LOS ANGELES – A complex, multi-faceted Cuba, but one hidden from tourists and some Cubans, is what the photographic exhibit entitled “Cuba Is” will attempt to explore when it opens on Saturday in Los Angeles.
More than 120 images will comprise the exhibition that will be housed at the Annenberg Space for Photography in Los Angeles as part of the global Pacific Standard Time: LA/LA initiative that tries to establish cultural links between Latino art and the southern California metropolis.
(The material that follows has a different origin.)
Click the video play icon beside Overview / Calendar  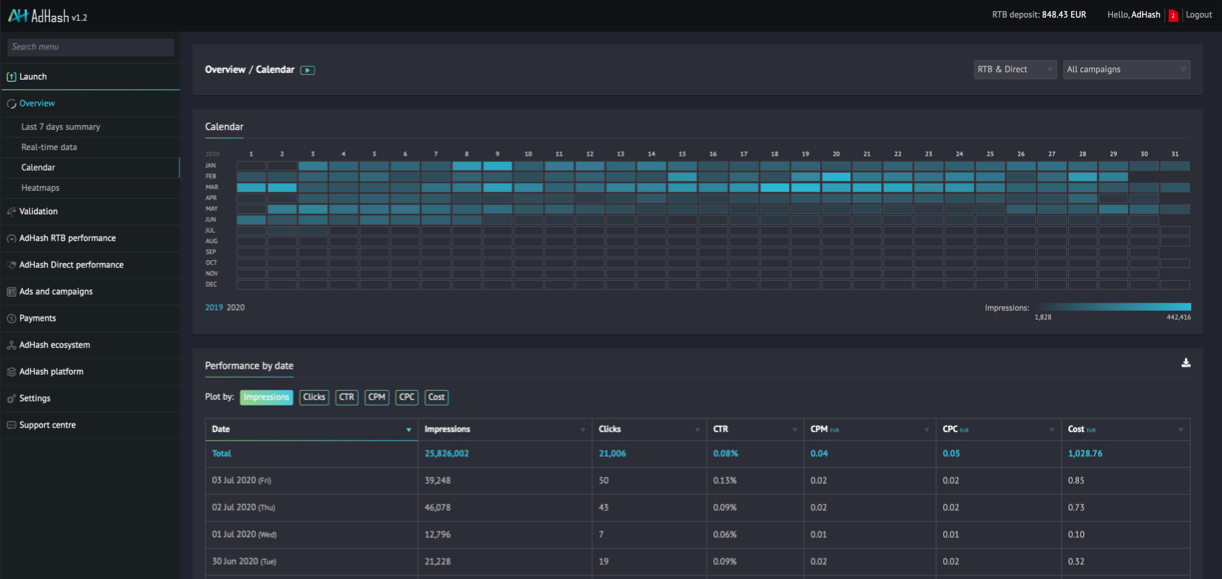click(307, 70)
The curator of the exhibit, Cuba’s Iliana Cepero, said in a telephone interview with EFE that the showing attempts to escape from Cuba’s traditional “iconographic photography,” which in her opinion responds to the images from the 1960s after the triumph of the Cuban Revolution and the consolidation of Fidel Castro’s leadership.
“I’m interested in having people understand that Cuba is a country that, of course, has evolved and changed a great deal since that time,” said Cepero in explaining that the artistic focus of “Cuba Is,” which dates back to the so-called “special period” in the 1990s – an epoch of “material and spiritual vicissitudes” in Cuba after the fall of the Soviet Union – to the present day.
According to Cepero, the exposition reflects the numerous patrons, lifestyles and ways of thinking among the new generations of Cubans, elements that might be imperceptible for tourists visiting the Caribbean nation.
“Of course, when you go to a country as a tourist for a week and you see a ‘resort’ ... you only have a very superficial view of the country,” she said in illustrating that the exhibit presents Cuba’s “complexity.”
With works by photographers like Elliott Erwitt, Leysis Quesada, Raul Cañibano, Tria Giovan and Michael Dweck, the exhibit shows the stamp of youth in Havana, portraits of the cultural underground lying hidden in Cuba, intimate and family scenes, and also examples of the island’s rich culture of music and dance.
Cepero emphasized that “Cuba Is” offers a view of the recent interest among Cubans in Internet access and of the lives of the new Cuban elite in “a space unknown to the common Cuban.”
The curator also defended her decision to include photos from the world of Cubans living outside of Cuba, since that “is part of the Cuban reality and part of being Cuban.”
The “Cuba Is” exhibit will remain open to the public until March 4, 2018.